Below is my code using ProximalADMM with returned deblur results, followed by ADMM code and results for reference. Is ProximalADMM not expected to generate results as good as ADMM? Is there a heuristic that can help in evaluating a good estimate of the penalty parameter rho?

import numpy as np
import matplotlib.pyplot as plt
import jax
from scico import linop, loss, functional
from scico.optimize import ProximalADMM
from scico.optimize.admm import ADMM, CircularConvolveSolver
from scico.util import device_info

# SYNTHETIC DATA
plt.figure(figsize=(20, 10))
# Create Synthetic Horizontal Stripes Pattern Image
im_s = np.zeros((2748, 3840)).astype(float)
stripe_width, stripe_gap, stripe_start, stripe_end = 50, 50, 500, 500
for y in range(0, im_s.shape[0]-(stripe_start+stripe_end), stripe_width + stripe_gap):
    im_s[stripe_start+y : stripe_start+y + 50, :] = .8

xx, yy = np.mgrid[0:im_s.shape[0], 0:im_s.shape[1]]
im_ctr = (np.array(im_s.shape)/2).astype(int)
r = np.sqrt((xx - im_ctr[0])**2 + (yy - im_ctr[1])**2)
mask = np.zeros_like(im_s).astype(float)
mask[r < 1000] = 1
im_s *= mask
plt.subplot(131); plt.imshow(im_s); plt.title('Ground Truth');

# Create Gaussian Kernel
from scipy.stats import multivariate_normal
x, y = np.mgrid[0:im_s.shape[0], 0:im_s.shape[1]]
pos = np.dstack((x, y))
rv = multivariate_normal.pdf(pos, im_ctr, [[200, 0], [300, 500]])
psf2 = rv/np.sum(rv)
psf2_cropped = psf2[im_ctr[0]-100:im_ctr[0]+101, im_ctr[1]-100:im_ctr[1]+101]
plt.subplot(132); plt.imshow(psf2_cropped); plt.title('PSF zoomed in');

# Convolve and Create Blurred Image
C = linop.CircularConvolve(h=jax.device_put(psf2_cropped), 
                           input_shape=im_s.shape, 
                           h_center=[psf2_cropped.shape[0] // 2, psf2_cropped.shape[1] // 2])
Cx = C(jax.device_put(im_s))

plt.subplot(133); plt.imshow(Cx); plt.title('Blurred Image')
image
# PROXIMAL ADMM
f = functional.ZeroFunctional()
g0 = loss.SquaredL2Loss(y=Cx)
lbd = 5e-1  # L1 norm regularization parameter
g1 = lbd * functional.L21Norm()
g = functional.SeparableFunctional((g0, g1))
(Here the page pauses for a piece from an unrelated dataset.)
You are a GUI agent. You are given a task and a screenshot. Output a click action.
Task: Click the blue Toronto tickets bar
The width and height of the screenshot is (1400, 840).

D = linop.FiniteDifference(input_shape=im_s.shape, circular=True)#append=0)
A = linop.VerticalStack((C, D))

rho = 5e-4 #1.0e-2  # ADMM penalty parameter
maxiter = 20  # number of ADMM iterations
mu, nu = ProximalADMM.estimate_parameters(D)

solver = ProximalADMM(
    f=f,
    g=g,
    A=A,
    B=None,
    rho=rho,
    mu=mu,
    nu=nu,
    x0=Cx,
    maxiter=maxiter,
    itstat_options={"display": True, "period": 10},
) #x0=C.adj(y)

print(f"Solving on {device_info()}\n")
x = solver.solve()
hist = solver.itstat_object.history(transpose=True)

plt.figure(figsize=(20, 10))
plt.subplot(121); plt.imshow(Cx); plt.title('Blurred image')
plt.subplot(122); plt.imshow(x, vmin=0, vmax=1); plt.title(f'Recovered Image; ProximalADMM \nrho: {rho}, lambda: {lbd}, iter: {maxiter}'); #plt.colorbar()
image
# ADMM
f = loss.SquaredL2Loss(y=Cx, A=C) #BlurOperator(psf_jx, input_shape=im_jx.shape)) #A=C
lbd = 5e-1#50  # L1 norm regularization parameter
g = lbd * functional.L21Norm()
D = linop.FiniteDifference(input_shape=im_s.shape, circular=True)

rho = 5e0#5e2  # ADMM penalty parameter
maxiter = 20  # number of ADMM iterations

solver = ADMM(
    f=f,
    g_list=[g],
    C_list=[D],
    rho_list=[rho],
    x0=Cx,
    maxiter=maxiter,
    subproblem_solver=CircularConvolveSolver(),
    itstat_options={"display": True, "period": 10},
)

print(f"Solving on {device_info()}\n")
x = solver.solve()
hist = solver.itstat_object.history(transpose=True)

plt.figure(figsize=(12, 6))
plt.subplot(121); plt.imshow(Cx); plt.title('Blurred image')
plt.subplot(122); plt.imshow(x); plt.title(f'Recovered Image; ADMM \nrho: {rho}, lambda: {lbd}, iter: {maxiter}'); #plt.colorbar()
image

You should be able to get a similar quality reconstruction with Proximal ADMM, but note that it may require more iterations than ADMM. Choosing a good $\rho$ can be difficult. Your best option here is perhaps to scale the problem down substantially and then experiment to find a good value. (Note, though, that the best value for the scaled-down problem may not be the same as for the original problem, but it should at least give you some idea if you're way off.)

Closing as answered. Feel free to reopen if this is not resolved.